Work required. Can you give back the entries below with each "Exotic" replaced by "Imported" and every other character unchanged?

***** Entries supplied *****

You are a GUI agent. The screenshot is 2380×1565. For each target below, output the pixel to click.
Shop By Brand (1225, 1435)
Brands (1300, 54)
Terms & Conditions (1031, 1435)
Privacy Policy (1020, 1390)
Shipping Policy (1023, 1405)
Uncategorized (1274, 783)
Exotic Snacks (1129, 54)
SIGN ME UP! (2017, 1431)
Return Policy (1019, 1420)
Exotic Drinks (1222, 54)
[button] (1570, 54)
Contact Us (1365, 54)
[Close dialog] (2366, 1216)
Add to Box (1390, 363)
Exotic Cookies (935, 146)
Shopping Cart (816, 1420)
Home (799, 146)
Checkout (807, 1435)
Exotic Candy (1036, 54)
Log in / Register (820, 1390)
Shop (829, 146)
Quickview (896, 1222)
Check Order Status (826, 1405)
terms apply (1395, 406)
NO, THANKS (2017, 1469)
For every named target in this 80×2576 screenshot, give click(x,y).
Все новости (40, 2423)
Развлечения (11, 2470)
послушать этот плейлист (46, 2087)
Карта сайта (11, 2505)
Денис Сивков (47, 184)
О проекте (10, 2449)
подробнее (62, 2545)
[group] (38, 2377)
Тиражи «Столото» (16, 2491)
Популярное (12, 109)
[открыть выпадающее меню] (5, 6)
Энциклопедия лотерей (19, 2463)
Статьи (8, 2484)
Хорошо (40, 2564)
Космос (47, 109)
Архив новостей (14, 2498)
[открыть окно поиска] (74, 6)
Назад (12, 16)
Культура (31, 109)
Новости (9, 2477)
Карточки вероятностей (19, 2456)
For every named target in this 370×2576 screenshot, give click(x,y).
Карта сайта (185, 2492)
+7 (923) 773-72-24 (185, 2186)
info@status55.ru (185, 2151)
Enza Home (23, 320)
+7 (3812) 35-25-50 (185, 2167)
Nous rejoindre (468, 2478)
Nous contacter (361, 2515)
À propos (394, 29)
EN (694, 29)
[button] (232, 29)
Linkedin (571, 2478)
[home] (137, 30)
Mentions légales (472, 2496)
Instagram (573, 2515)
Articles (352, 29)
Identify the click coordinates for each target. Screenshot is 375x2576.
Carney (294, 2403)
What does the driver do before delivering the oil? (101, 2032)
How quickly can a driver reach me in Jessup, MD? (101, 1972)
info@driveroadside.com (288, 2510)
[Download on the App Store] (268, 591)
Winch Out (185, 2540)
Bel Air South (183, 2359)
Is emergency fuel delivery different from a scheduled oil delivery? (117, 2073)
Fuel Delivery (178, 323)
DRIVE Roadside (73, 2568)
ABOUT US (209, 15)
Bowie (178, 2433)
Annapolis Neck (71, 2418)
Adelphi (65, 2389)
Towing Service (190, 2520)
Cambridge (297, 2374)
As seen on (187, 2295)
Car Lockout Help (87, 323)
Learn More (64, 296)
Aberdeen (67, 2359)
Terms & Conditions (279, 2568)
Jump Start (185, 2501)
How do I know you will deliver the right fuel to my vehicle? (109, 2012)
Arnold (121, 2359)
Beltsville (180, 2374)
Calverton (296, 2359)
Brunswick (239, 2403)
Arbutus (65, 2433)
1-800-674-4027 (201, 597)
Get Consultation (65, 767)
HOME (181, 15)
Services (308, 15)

*****

Full output.
You are a GUI agent. The screenshot is 2380×1565. For each target below, output the pixel to click.
Shop By Brand (1225, 1435)
Brands (1300, 54)
Terms & Conditions (1031, 1435)
Privacy Policy (1020, 1390)
Shipping Policy (1023, 1405)
Uncategorized (1274, 783)
Imported Snacks (1129, 54)
SIGN ME UP! (2017, 1431)
Return Policy (1019, 1420)
Imported Drinks (1222, 54)
[button] (1570, 54)
Contact Us (1365, 54)
[Close dialog] (2366, 1216)
Add to Box (1390, 363)
Imported Cookies (935, 146)
Shopping Cart (816, 1420)
Home (799, 146)
Checkout (807, 1435)
Imported Candy (1036, 54)
Log in / Register (820, 1390)
Shop (829, 146)
Quickview (896, 1222)
Check Order Status (826, 1405)
terms apply (1395, 406)
NO, THANKS (2017, 1469)
For every named target in this 80×2576 screenshot, give click(x,y).
Все новости (40, 2423)
Развлечения (11, 2470)
послушать этот плейлист (46, 2087)
Карта сайта (11, 2505)
Денис Сивков (47, 184)
О проекте (10, 2449)
подробнее (62, 2545)
[group] (38, 2377)
Тиражи «Столото» (16, 2491)
Популярное (12, 109)
[открыть выпадающее меню] (5, 6)
Энциклопедия лотерей (19, 2463)
Статьи (8, 2484)
Хорошо (40, 2564)
Космос (47, 109)
Архив новостей (14, 2498)
[открыть окно поиска] (74, 6)
Назад (12, 16)
Культура (31, 109)
Новости (9, 2477)
Карточки вероятностей (19, 2456)
For every named target in this 370×2576 screenshot, give click(x,y).
Карта сайта (185, 2492)
+7 (923) 773-72-24 (185, 2186)
info@status55.ru (185, 2151)
Enza Home (23, 320)
+7 (3812) 35-25-50 (185, 2167)
Nous rejoindre (468, 2478)
Nous contacter (361, 2515)
À propos (394, 29)
EN (694, 29)
[button] (232, 29)
Linkedin (571, 2478)
[home] (137, 30)
Mentions légales (472, 2496)
Instagram (573, 2515)
Articles (352, 29)
Identify the click coordinates for each target. Screenshot is 375x2576.
Carney (294, 2403)
What does the driver do before delivering the oil? (101, 2032)
How quickly can a driver reach me in Jessup, MD? (101, 1972)
info@driveroadside.com (288, 2510)
[Download on the App Store] (268, 591)
Winch Out (185, 2540)
Bel Air South (183, 2359)
Is emergency fuel delivery different from a scheduled oil delivery? (117, 2073)
Fuel Delivery (178, 323)
DRIVE Roadside (73, 2568)
ABOUT US (209, 15)
Bowie (178, 2433)
Annapolis Neck (71, 2418)
Adelphi (65, 2389)
Towing Service (190, 2520)
Cambridge (297, 2374)
As seen on (187, 2295)
Car Lockout Help (87, 323)
Learn More (64, 296)
Aberdeen (67, 2359)
Terms & Conditions (279, 2568)
Jump Start (185, 2501)
How do I know you will deliver the right fuel to my vehicle? (109, 2012)
Arnold (121, 2359)
Beltsville (180, 2374)
Calverton (296, 2359)
Brunswick (239, 2403)
Arbutus (65, 2433)
1-800-674-4027 (201, 597)
Get Consultation (65, 767)
HOME (181, 15)
Services (308, 15)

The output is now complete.